Table ronde 2 : Créer plus de valeur dans les territoires - les interventions les plus marquantes

  • D. Prieur :  C'était l'agriculture qui faisait l'alimentation. Aujourd'hui c'est l'alimentation qui fait l'agriculture.
  • C. Casanova : Jusque-là, avec la Chambre d'agriculture on se voit assez peu, et sur des sujets sur lesquels on n'est pas d'accords : on ne se voit que quand on est en conflit. Grâce aux PAT, on travaille sur des sujets qui nous rassemblent.
  • J.-P. Arcoutel : Et si on se mettait à penser ensemble ? Il y a un partenariat à réinventer entre les chambres et les coopératives. Est-ce que les coopératives sont prêtes à accompagner les CA : oui, sans hésitation !
  • G. Darde : Dans la restauration collective on a une clientèle captive, on peut faire des contrats. Pour mieux rémunérer les producteurs il y a un coup à jouer sur les questions du gaspillage alimentaire.
  • F. Chaigneau : Notre métier c'est d'apporter des financements. La Caisse des Dépôts et des Consignations (CDC) est aussi un investisseur direct et nous choisissons les projets sur des critères de durabilité.
     

Table ronde 3 : Faire dialoguer agriculture et société - les interventions les plus marquantes

  • L. Servant : L'agriculture est un enjeu de société.
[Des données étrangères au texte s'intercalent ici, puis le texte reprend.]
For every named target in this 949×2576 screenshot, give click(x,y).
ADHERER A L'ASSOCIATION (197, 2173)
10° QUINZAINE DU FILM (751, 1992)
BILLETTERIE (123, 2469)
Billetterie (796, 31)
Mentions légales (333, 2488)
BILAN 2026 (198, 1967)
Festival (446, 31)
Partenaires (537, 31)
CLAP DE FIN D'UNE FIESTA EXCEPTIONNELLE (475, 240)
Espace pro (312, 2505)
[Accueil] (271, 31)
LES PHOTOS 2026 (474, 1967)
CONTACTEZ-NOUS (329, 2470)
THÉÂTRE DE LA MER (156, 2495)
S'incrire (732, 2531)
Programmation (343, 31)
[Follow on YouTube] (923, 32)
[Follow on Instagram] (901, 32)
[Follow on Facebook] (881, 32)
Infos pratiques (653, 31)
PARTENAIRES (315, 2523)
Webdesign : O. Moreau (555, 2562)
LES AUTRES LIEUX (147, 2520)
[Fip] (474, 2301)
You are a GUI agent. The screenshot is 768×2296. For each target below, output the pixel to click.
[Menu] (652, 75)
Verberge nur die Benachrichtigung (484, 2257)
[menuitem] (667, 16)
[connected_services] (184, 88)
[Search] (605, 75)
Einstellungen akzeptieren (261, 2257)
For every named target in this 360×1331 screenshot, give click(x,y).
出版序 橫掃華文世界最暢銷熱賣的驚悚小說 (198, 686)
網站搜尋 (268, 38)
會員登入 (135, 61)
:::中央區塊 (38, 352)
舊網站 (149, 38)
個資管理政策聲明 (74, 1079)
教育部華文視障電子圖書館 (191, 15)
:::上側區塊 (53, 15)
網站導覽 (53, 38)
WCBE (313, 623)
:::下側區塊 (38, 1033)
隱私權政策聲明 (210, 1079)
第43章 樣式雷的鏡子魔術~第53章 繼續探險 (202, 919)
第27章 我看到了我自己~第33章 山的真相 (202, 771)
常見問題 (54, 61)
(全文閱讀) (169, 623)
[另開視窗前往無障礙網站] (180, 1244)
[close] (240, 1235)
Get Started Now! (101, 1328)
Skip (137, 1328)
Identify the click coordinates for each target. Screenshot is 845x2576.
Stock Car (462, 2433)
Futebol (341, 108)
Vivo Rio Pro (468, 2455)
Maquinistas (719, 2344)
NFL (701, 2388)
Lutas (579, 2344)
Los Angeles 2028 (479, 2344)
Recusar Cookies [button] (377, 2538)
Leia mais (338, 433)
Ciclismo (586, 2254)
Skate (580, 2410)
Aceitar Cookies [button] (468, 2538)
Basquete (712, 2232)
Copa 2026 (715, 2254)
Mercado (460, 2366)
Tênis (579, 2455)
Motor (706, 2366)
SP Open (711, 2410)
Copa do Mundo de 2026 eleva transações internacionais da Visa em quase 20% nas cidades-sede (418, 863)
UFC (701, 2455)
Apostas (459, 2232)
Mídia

Les agriculteurs subissent des attaques sur de nombreux aspects y compris des attaques physiques. Il faut mettre en place des instances de dialogue.
  • C. Charron :  On n'a jamais eu une aussi bonne alimentation et on n'a jamais eu aussi peur de ce qu'on mange. ET quand on a peur, on ne pense plus de manière rationnelle. Vous voulez communiquer mais il faut écouter ! Les Chambres d'agriculture pourront alors aider à reconnecter.
  • R. Mondot : Les Chambres d'agriculture attendent des réponses des élus, et ne se rapprochent pas suffisamment des citoyens. Le projet stratégique ne donne pas suffisamment de place aux citoyens.
  • H. Le Bras : Actuellement il y a une repopulation des zones rurales. Les agriculteurs du coin, je ne les connais plus. Ils ont des grosses machines, on ne se parle pas, on ne sait pas bien ce qu'ils font. On a besoin de corps intermédiaires pour gérer cette situation et se reconnecter. Il faut accroître leur rôle et leur nombre.
  • S. Raspail : On arrive au bout d'un système, mais comment changer de système ? Il faut un conseil de transition accessible à tous.
  • A.-C. Vial : Vous dites que vous avez un problème de communication. Ce n'est pas ça…  La société pose des questions d'éthique, vous répondez de manière technique et économique. Sur ce registre, vous n'êtes pas audibles. Je reste convaincue que le réseau des Chambres est le meilleur réseau pour apporter des réponses. Elles sont présentes localement, à l'échelle infra départementale.

 

Et la suite ?

Avant on disait aux gens « voici ce qu'on a à vous dire » conclut Sébastien Windsor. C'est la première fois que les Chambres d'agriculture se mettent dans une posture d'écoute active. Ces différents retours et avis des parties prenantes seront retraités et, le cas échéant, intégrés dans le projet stratégique des Chambres d'agriculture 2019-2025.

Les 27 et 28 novembre, une version retravaillée du projet stratégique 2019-2025 des Chambres d'agriculture sera présentée pour adoption par l'ensemble des présidents, à l'occasion de la prochaine session.